You take a lift — or pale, smooth stairs — to the roof, on which there is bright pale restaurant and a terrace overlooking Belgravia’s chimneys. This room (they would call it a space because their souls have been ripped out by contemporary design magazines) would be fine — it is a glorious shell — if the aesthetic hadn’t collapsed into cashmere neutrals dash Valium dash divorce. I haven’t seen so much beige since I last stared at a Butterscotch Angel Delight and thought: I wish you were blue.
The terrace is designed by a Finnish horticulturalist — for this, I thank her — and the interior looks like a house-plant convention. It is a gathering place for the native rich: there are babies, there are dogs, each with their own cashmere neutrals and consultant stylist. The core client is dressed exactly like the restaurant (or more likely, vice versa): so much so that I wonder why they don’t slap ‘Private Club’ on the frontage and leave the rest of us out of it. (‘If you aren’t dressed like a Butterscotch Angel Delight, GET OUT.’) The staff are either overworked, which is greedy, or they have sucked in the marketing lie that we should be grateful to eat in a restaurant the colour of Angel Delight that should be a library overlooking a Waitrose that is pretending not to be a Waitrose (I have never seen a Waitrose cower before). We did not feel loved. We did not even feel visible.

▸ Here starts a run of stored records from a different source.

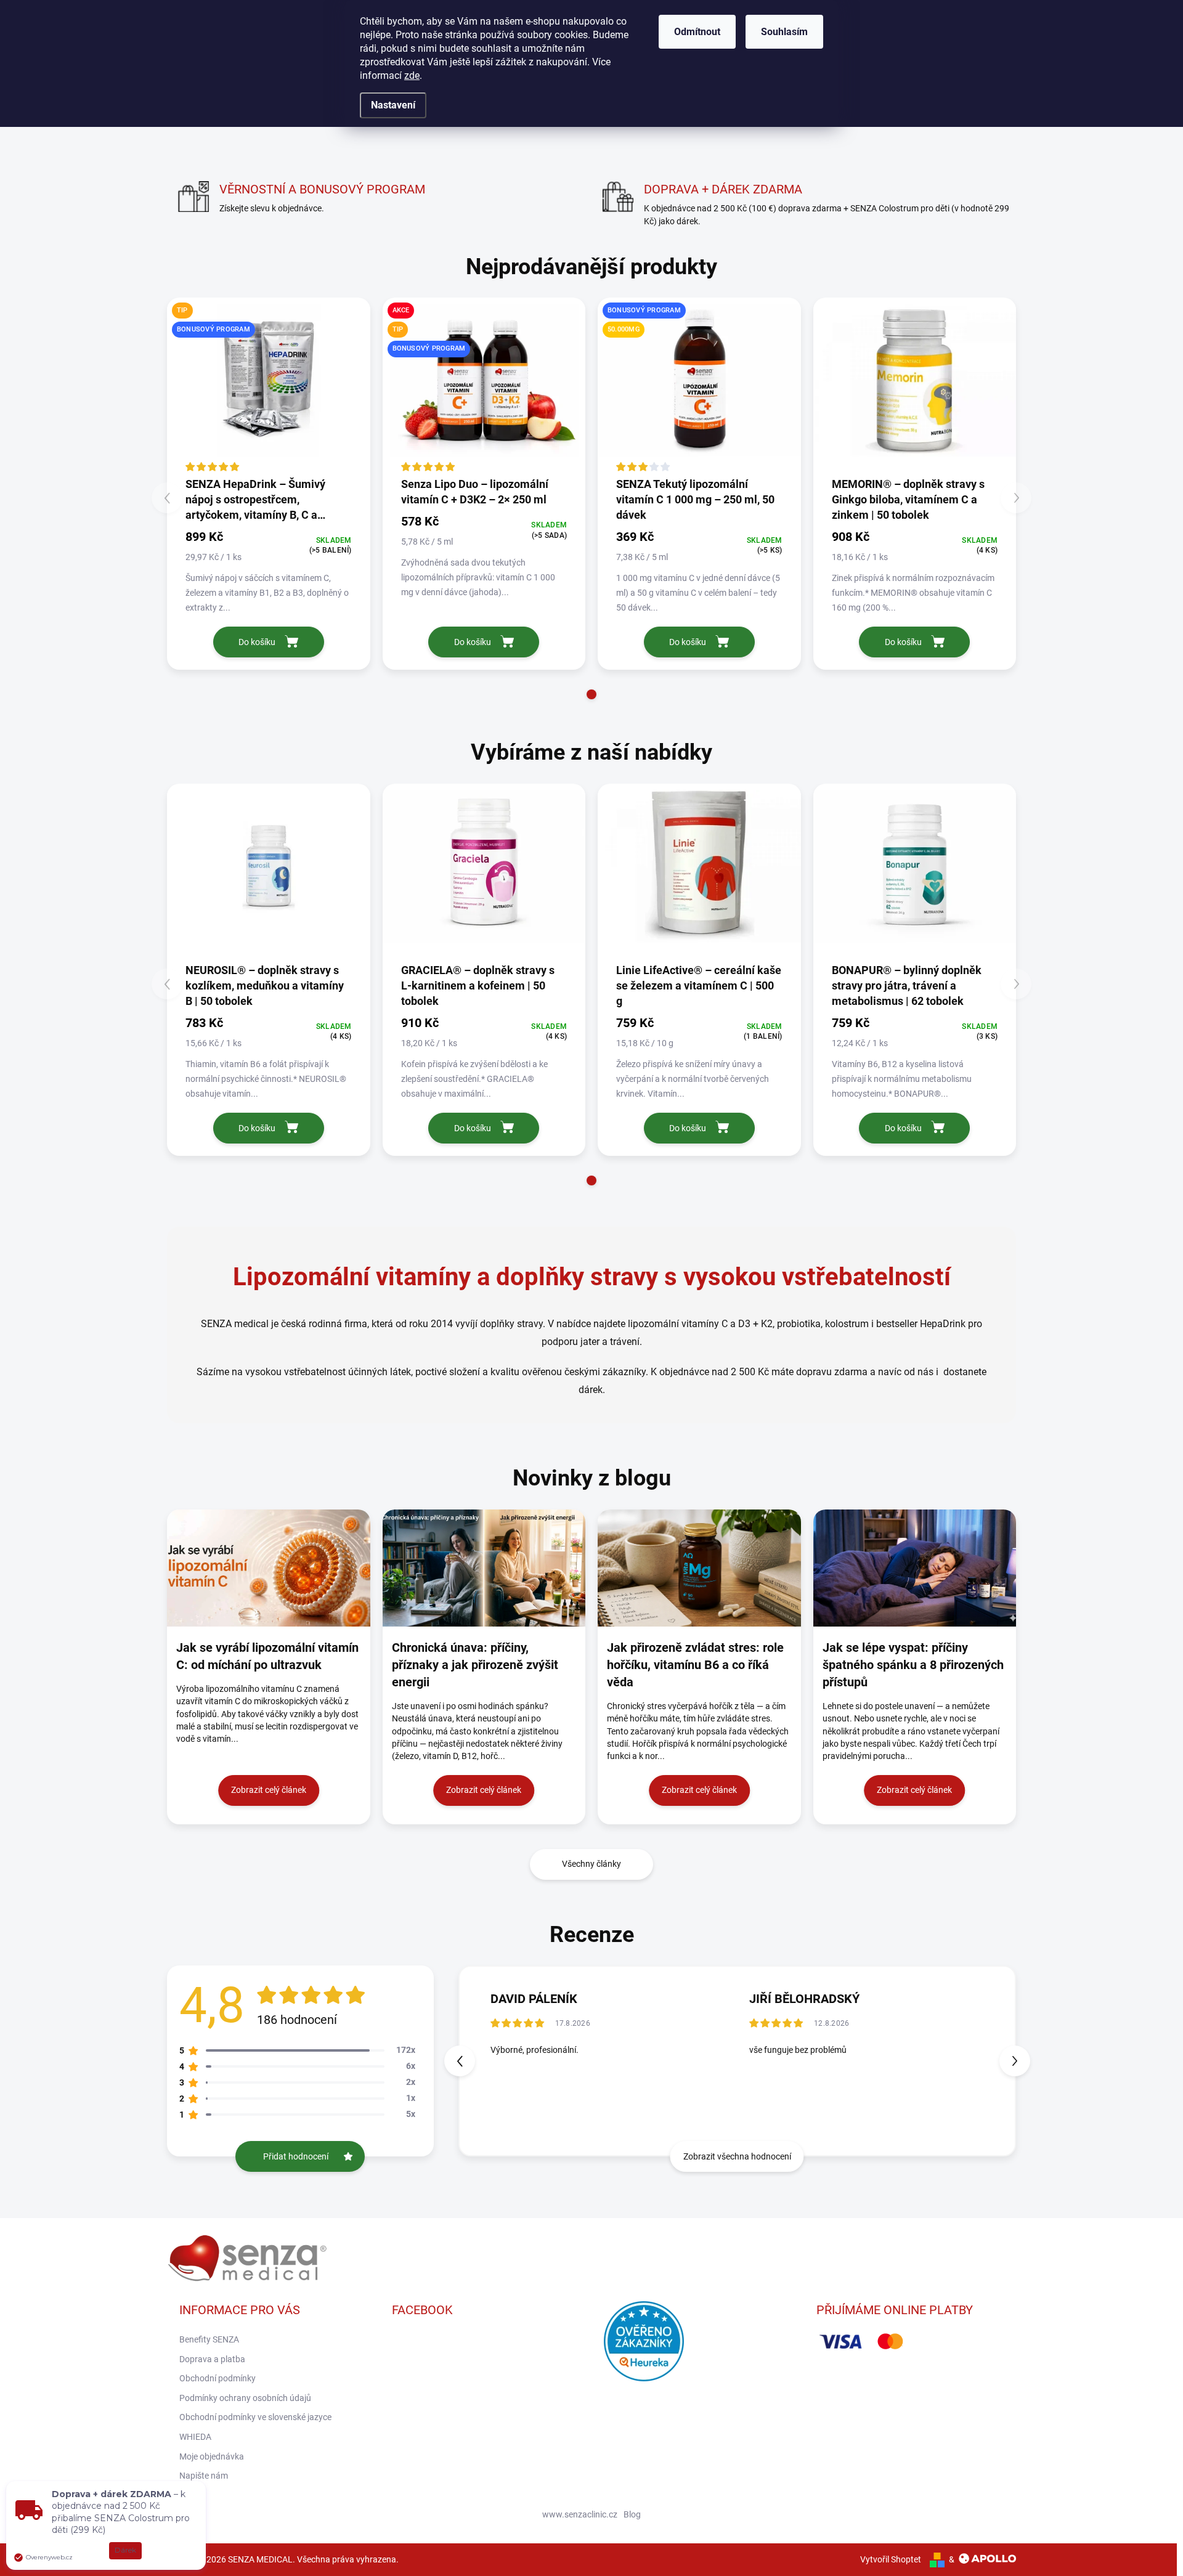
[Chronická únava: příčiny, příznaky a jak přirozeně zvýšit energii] (484, 1568)
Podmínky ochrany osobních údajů (245, 2398)
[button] (591, 694)
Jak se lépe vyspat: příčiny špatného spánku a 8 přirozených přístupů (913, 1664)
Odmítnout (697, 32)
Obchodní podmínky (217, 2378)
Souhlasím (784, 32)
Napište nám (203, 2476)
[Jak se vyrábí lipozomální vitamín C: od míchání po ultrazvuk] (268, 1568)
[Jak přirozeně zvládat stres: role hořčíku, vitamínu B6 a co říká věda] (699, 1568)
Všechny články (591, 1864)
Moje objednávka (211, 2456)
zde (412, 75)
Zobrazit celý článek (268, 1790)
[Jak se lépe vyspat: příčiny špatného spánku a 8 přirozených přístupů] (915, 1568)
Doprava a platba (212, 2359)
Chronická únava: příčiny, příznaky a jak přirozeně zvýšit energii (475, 1664)
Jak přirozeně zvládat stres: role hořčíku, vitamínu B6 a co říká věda (695, 1664)
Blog (632, 2514)
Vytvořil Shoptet (890, 2559)
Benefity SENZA (209, 2339)
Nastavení (393, 105)
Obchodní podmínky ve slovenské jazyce (255, 2417)
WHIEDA (195, 2437)
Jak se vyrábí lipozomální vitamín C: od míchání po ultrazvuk (267, 1656)
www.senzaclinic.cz (579, 2514)
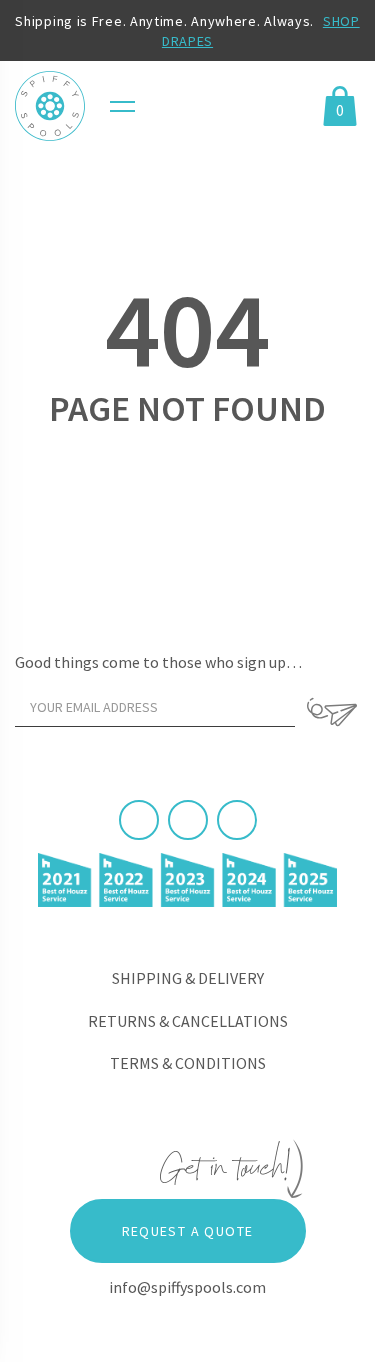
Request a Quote (188, 1231)
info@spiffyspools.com (187, 1287)
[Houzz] (237, 820)
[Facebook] (139, 820)
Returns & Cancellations (188, 1021)
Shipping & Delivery (188, 978)
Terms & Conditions (188, 1063)
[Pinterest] (188, 820)
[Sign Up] (332, 712)
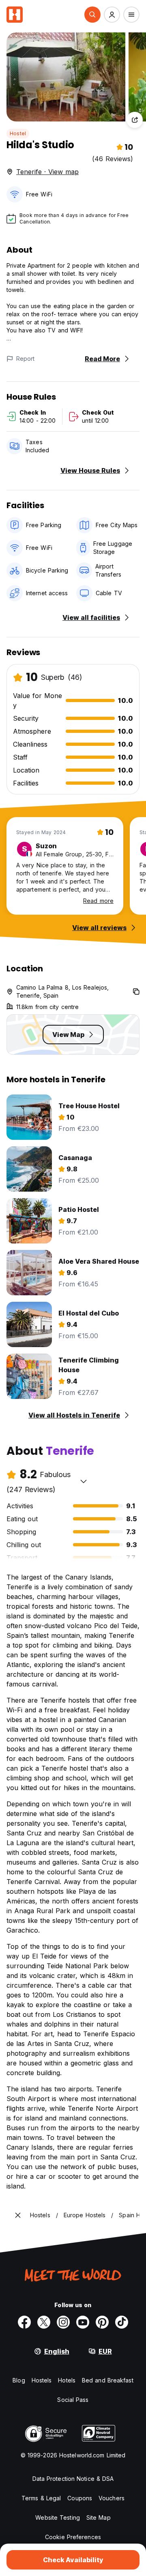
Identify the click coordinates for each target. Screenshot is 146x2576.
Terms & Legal (41, 2498)
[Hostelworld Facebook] (24, 2322)
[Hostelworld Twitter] (43, 2322)
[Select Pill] (92, 14)
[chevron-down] (83, 1481)
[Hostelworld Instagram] (63, 2322)
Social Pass (72, 2399)
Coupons (79, 2498)
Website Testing (57, 2517)
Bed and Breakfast (107, 2380)
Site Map (98, 2517)
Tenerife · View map (47, 172)
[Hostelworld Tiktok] (121, 2322)
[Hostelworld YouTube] (82, 2322)
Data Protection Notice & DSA (73, 2478)
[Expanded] (18, 2215)
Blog (19, 2380)
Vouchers (112, 2498)
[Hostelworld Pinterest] (102, 2322)
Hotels (66, 2380)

But we are doughty, and we order food which, being for people who do not like food, is ashes. The new potato in new potato, egg and malma cheese (£11) is a raw sliver, though it isn’t hard to boil a potato; the chicken in chicken, white asparagus and mushroom (£23) is skinless and tastes worse than boiled (and you can do such wonderful things to chicken with butter, garlic and tarragon); the aubergines, morels, wild garlic and barley (£21) is completely inedible — even for vegan food it is a food swamp; the sprouting broccoli with mustard and almonds isn’t burnt, it just tastes like it is. It looks beautiful in the Instagram style because, like the clientele, it exists to be looked at, and lovely though it is, it is not good enough for me.
Pudding — a design of chocolate, soy and skyr — is slightly better: it looks like a miniature Giant’s Causeway, but you can’t do much to ruin chocolate. We flee through a shop on a lower floor that sells clothing, knives, beauty products and, most weirdly, a bicycle. Here the victory over taste by bad design is complete. I suppose it is a sign of survival, though that feels too kind: bad restaurants are back.